**Given text:**
"""

Harrogate is located at (37.811324, -82.806780).
According to the United States Census Bureau, the city has a total area of 7.26 sqmi, all land.

The unincorporated community of Shawanee, is located east inside of the city limits of Harrogate.

==Demographics==

Historical population
| Census | Pop. | Note | %± |
| 2000 | 2,865 |  | — |
| 2010 | 4,389 |  | 53.2% |
| 2020 | 4,400 |  | 0.3% |
Sources:

===2020 census===

As of the 2020 census, Harrogate had a population of 4,400 people, 1,563 households, and 1,039 families. The median age was 35.7 years; 12.1% of residents were under the age of 18 and 21.8% of residents were 65 years of age or older. For every 100 females there were 84.7 males, and for every 100 females age 18 and over there were 84.3 males age 18 and over.

Of the 1,563 households in Harrogate, 21.1% had children under the age of 18 living in them, 46.7% were married-couple households, 17.4% were households with a male householder and no spouse or partner present, and 29.9% were households with a female householder and no spouse or partner present. About 31.1% of all households were made up of individuals and 14.8% had someone living alone who was 65 years of age or older.

There were 1,762 housing units, of which 11.3% were vacant. The homeowner vacancy rate was 2.5% and the rental vacancy rate was 17.1%.

77.3% of residents lived in urban areas, while 22.7% lived in rural areas.

"""

Stored data
"""

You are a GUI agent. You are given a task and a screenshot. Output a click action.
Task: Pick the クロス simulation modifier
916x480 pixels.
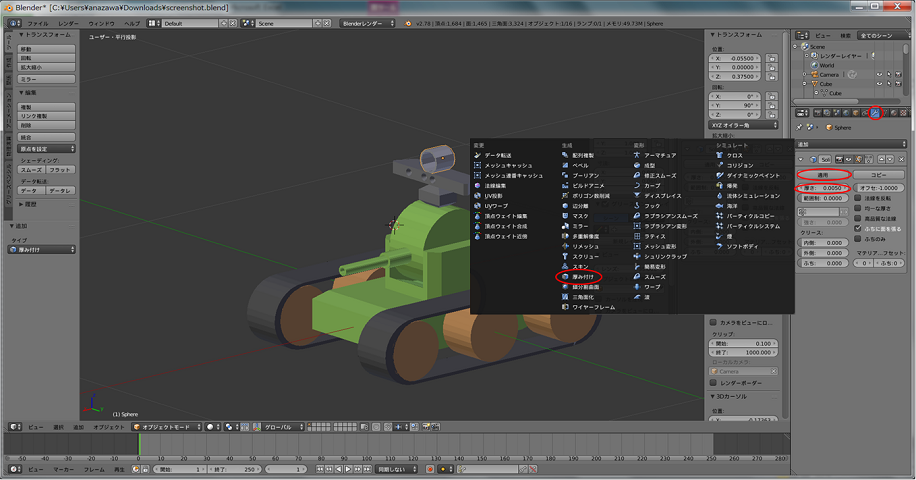(734, 155)
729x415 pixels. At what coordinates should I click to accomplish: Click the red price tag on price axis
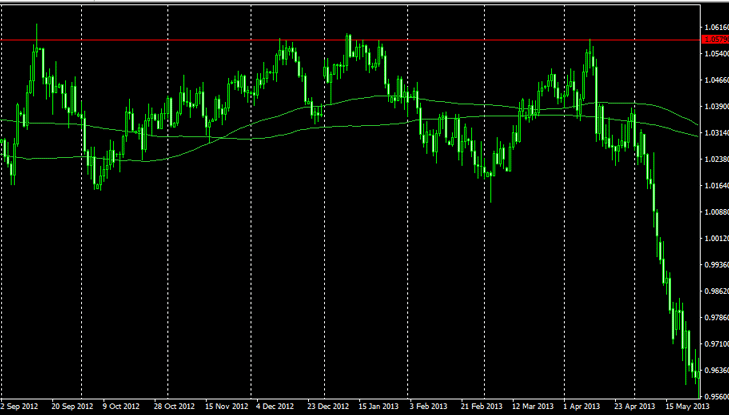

"""

**Exercise:** In the Harrogate text, how many housing units did the city have in the 2020 census?

**Solution to the exercise:** 1,762 housing units.